Trillion Labs Opens Source for LLM 'Tri-21B' Based on Pre-Learning from the Beginning

-Reduced learning costs by 1/12 through the unique 'From-Scratch' pre-learning method and 'X-Language Cross-Learning System (XLDA)', implementing the most ideal structure between cost and performance

– Demonstrated performance comparable to global models in high-difficulty reasoning benchmarks such as mathematics and coding, and demonstrated outstanding capabilities, especially in the Korean language comprehension area.

– We will develop large-scale language models using our own technology, expand the application of AI across industries with a full-size LLM portfolio, and secure technological leadership.

Trillion Labs (CEO Jae-min Shin) has released as open source the next-generation large-scale language model (LLM) 'Tri-21B', which is designed to go beyond simple text generation and simultaneously perform high-dimensional language understanding and complex problem solving.

Tri-21B is a large-scale language model designed to go beyond simple text generation capabilities and simultaneously perform high-dimensional language understanding and complex problem solving. Compared to its predecessor, Trillion-7B, it has significantly improved performance by expanding the number of parameters by more than three times to approximately 21 billion, and it is lightweight and efficient enough to run smoothly on a single GPU.

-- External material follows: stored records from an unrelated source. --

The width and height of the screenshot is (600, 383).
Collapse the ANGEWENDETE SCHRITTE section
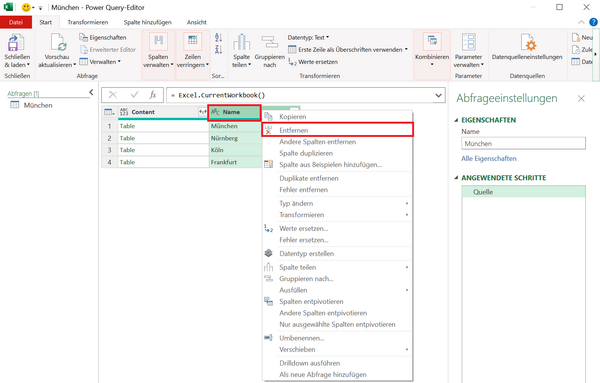coord(456,178)
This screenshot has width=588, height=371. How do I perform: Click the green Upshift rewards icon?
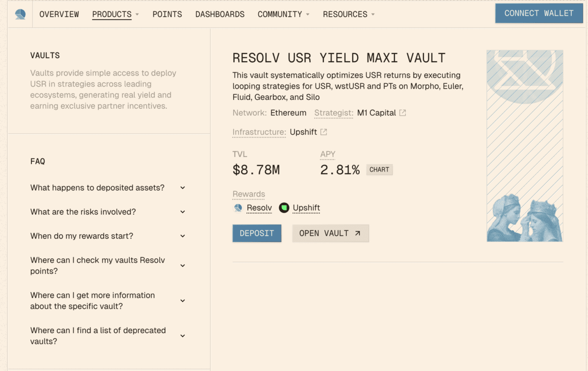pyautogui.click(x=284, y=208)
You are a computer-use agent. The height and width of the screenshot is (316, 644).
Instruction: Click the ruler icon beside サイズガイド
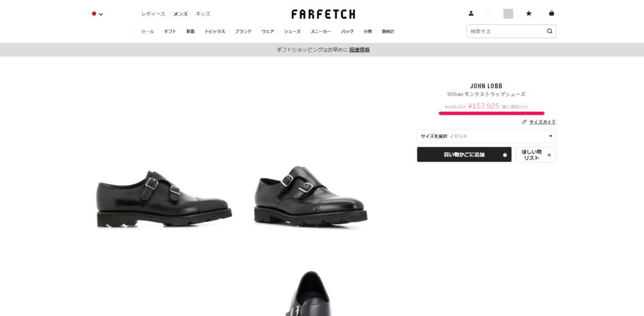pos(524,122)
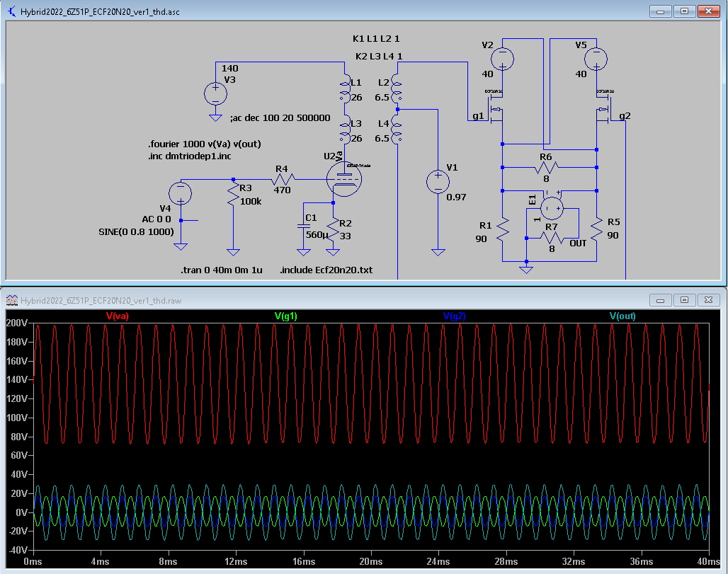
Task: Click the .tran simulation directive text
Action: [x=222, y=270]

This model, developed using the LLM engine and a complete from-scratch method using Trillion Labs’ unique technology, is designed to demonstrate powerful performance in tasks requiring high-precision inference. It adopts the Chain of Thought (CoT) structure that generates structured answers to problems requiring step-by-step thinking such as mathematics and coding, and in particular, applied Cross-lingual Document Attention (XLDA), a technology unique to Trillion Labs.

XLDA is a data learning methodology that effectively transfers English-based knowledge to low-resource languages such as Korean and Japanese, and has achieved an innovation that drastically reduces learning costs to 1/12 of the existing level. This is significant in that it has laid the foundation for dramatically increasing the utilization of LLM in industries with insufficient data. In addition, XLDA enables more natural and accurate sentence generation not only in Korean but also in Northeast Asian languages such as Japanese, which have limited data.

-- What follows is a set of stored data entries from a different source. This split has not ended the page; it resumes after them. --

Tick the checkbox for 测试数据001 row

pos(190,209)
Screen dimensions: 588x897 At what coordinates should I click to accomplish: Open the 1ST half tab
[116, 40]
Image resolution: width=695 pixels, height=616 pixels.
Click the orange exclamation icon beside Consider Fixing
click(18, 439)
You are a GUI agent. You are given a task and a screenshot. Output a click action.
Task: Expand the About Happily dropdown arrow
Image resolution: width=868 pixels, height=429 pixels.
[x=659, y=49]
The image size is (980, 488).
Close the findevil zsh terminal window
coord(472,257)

Trillion-21B demonstrated performance comparable to that of global representative mid-sized models such as Alibaba's Qwen 3, Meta LLaMA 3, and Google's Gemma 3 in difficult reasoning-oriented benchmarks such as General Knowledge (MMLU), Korean Language Understanding (KMMLU), Mathematics (MATH), and Coding (MBPP Plus). In particular, it demonstrated strength in actual problem-solving capabilities, recording an accuracy of 77.93 (85 when CoT is applied) in reasoning ability verification (MMLU), 77.89 in mathematics (MATH), and 75.4 in the coding area (MBPP Plus).

It also stood out in major Korean benchmarks. It scored 86.62 points in Hae-Rae, which measures understanding of Korean culture, and 62 points (70 when CoT is applied) in Korean language knowledge and reasoning ability (KMMLU), which is significantly higher than the global model, showing unrivaled Korean comprehension ability in vocabulary, contextual understanding, and reflection of cultural context. It also produced stable results in fields that require high reliability such as finance, medicine, and law, increasing the possibility of application across industries.

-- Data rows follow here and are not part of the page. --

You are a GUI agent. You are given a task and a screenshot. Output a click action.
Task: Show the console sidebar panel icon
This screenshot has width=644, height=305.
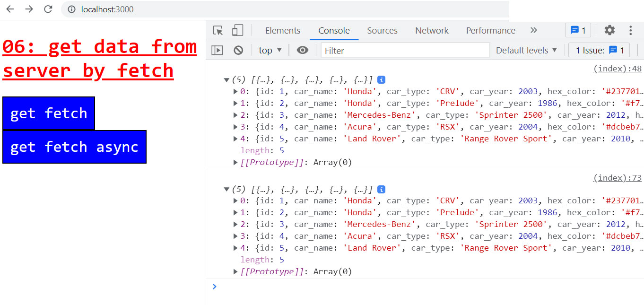[x=217, y=50]
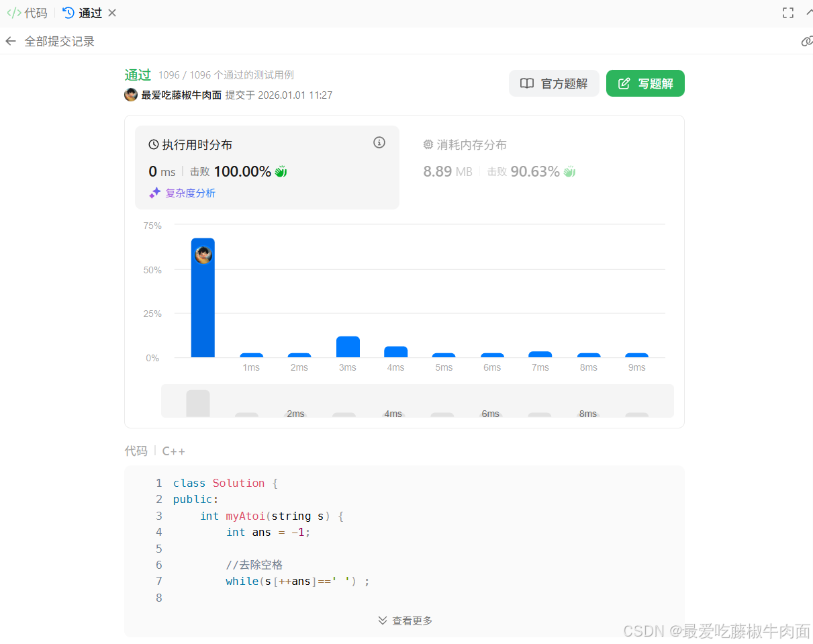Click the memory chip icon beside 消耗内存分布

tap(428, 144)
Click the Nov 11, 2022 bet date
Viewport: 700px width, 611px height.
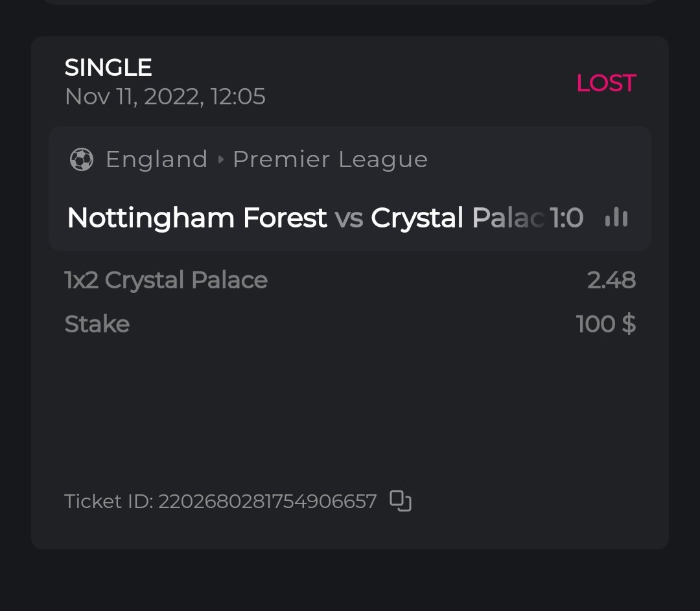click(x=165, y=97)
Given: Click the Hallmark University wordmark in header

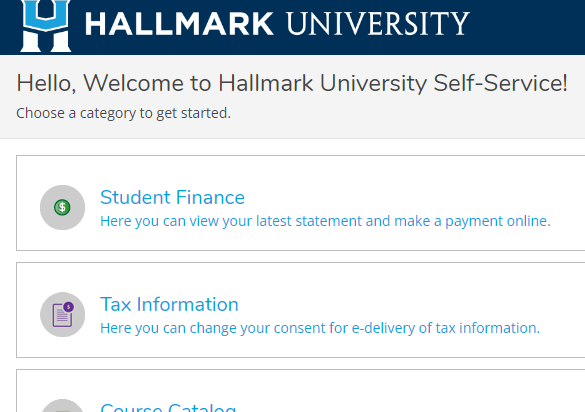Looking at the screenshot, I should click(277, 24).
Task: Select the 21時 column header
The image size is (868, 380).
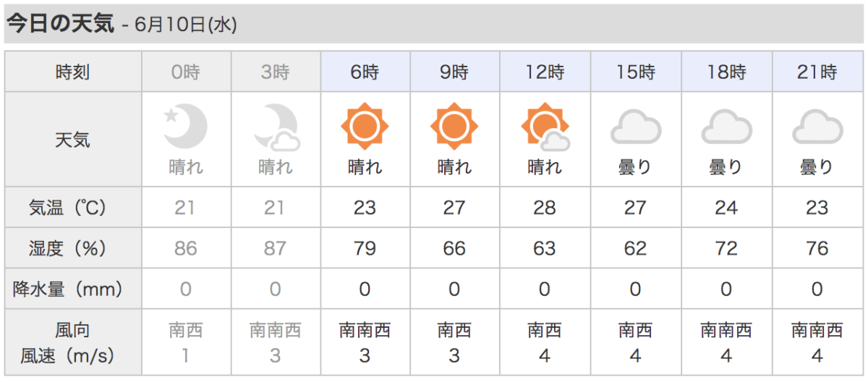Action: pos(817,72)
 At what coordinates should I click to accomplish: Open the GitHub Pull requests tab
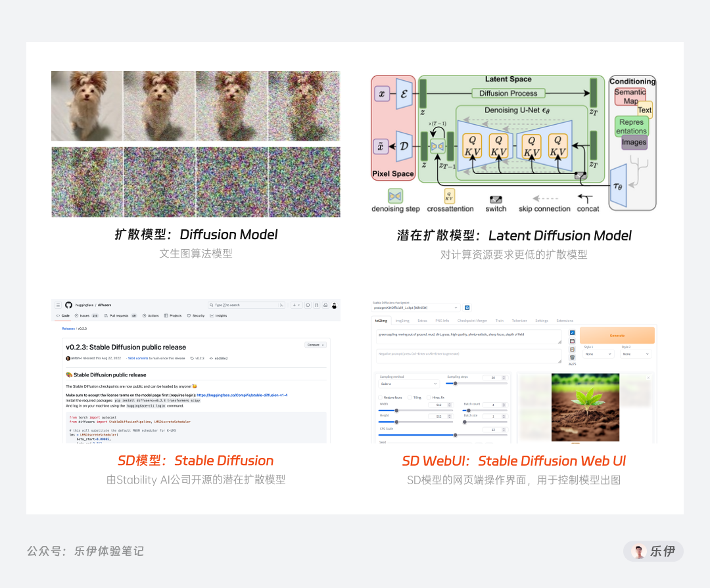click(x=118, y=315)
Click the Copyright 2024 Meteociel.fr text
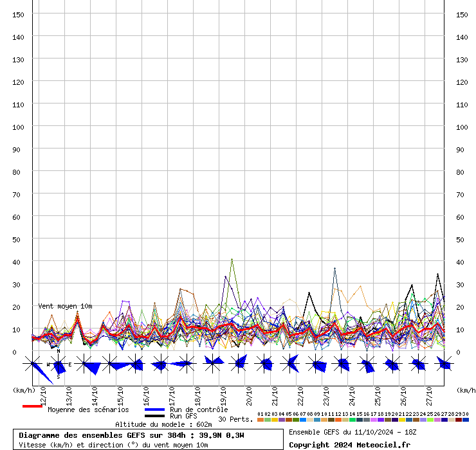 [349, 444]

Shin Jae-min, CEO of Trillion Labs, said, “The Tri-21B effectively transfers the performance of a large 70B model to the 21B through its flywheel structure, and has implemented the most ideal structure to date in terms of balance between model size, cost, and performance.” He added, “With this model, we will quickly achieve cost efficiency and performance improvements through high-performance LLMs developed from the ground up through pre-learning, thereby increasing the perfection of Korean AI technology, and together with the Tri-70B, which will be released in the future, we will complete our full-size LLM portfolio.”

Meanwhile, Trillion Labs, established in August 2024, is the only startup in Korea that has independently designed a Korean-centered LLM and conducted pre-learning (from-scratch). It is a team comprised of top-notch AI engineers and researchers from Korea and abroad, including Jae-min Shin, a pioneer in the field of generative AI, and from KAIST, Oxford, Berkeley, Amazon, and Naver. In September 2024, it attracted $5.8 million (approximately 9 billion won) in pre-seed investment, and in March 2025, it released the pre-release model Trillion-7B (Trillion-7B-preview) as open source.

CEO Shin Jae-min has been a leading researcher in the field of empathic dialogue systems since 2017, and has been a key researcher in the pre-learning of Naver HyperClova X (7B~60B model). The 'Prometheus' paper series, written as the main author, won the 2025 Best Paper Award from the North American Association for Computational Linguistics (NAACL). In addition, he was recognized for his achievements in developing a Korean-style LLM and presented 'Sovereign AI' as an invited lecturer at 'NVIDIA GTC 2025', contributing to strengthening Korea's international status as a representative AI company.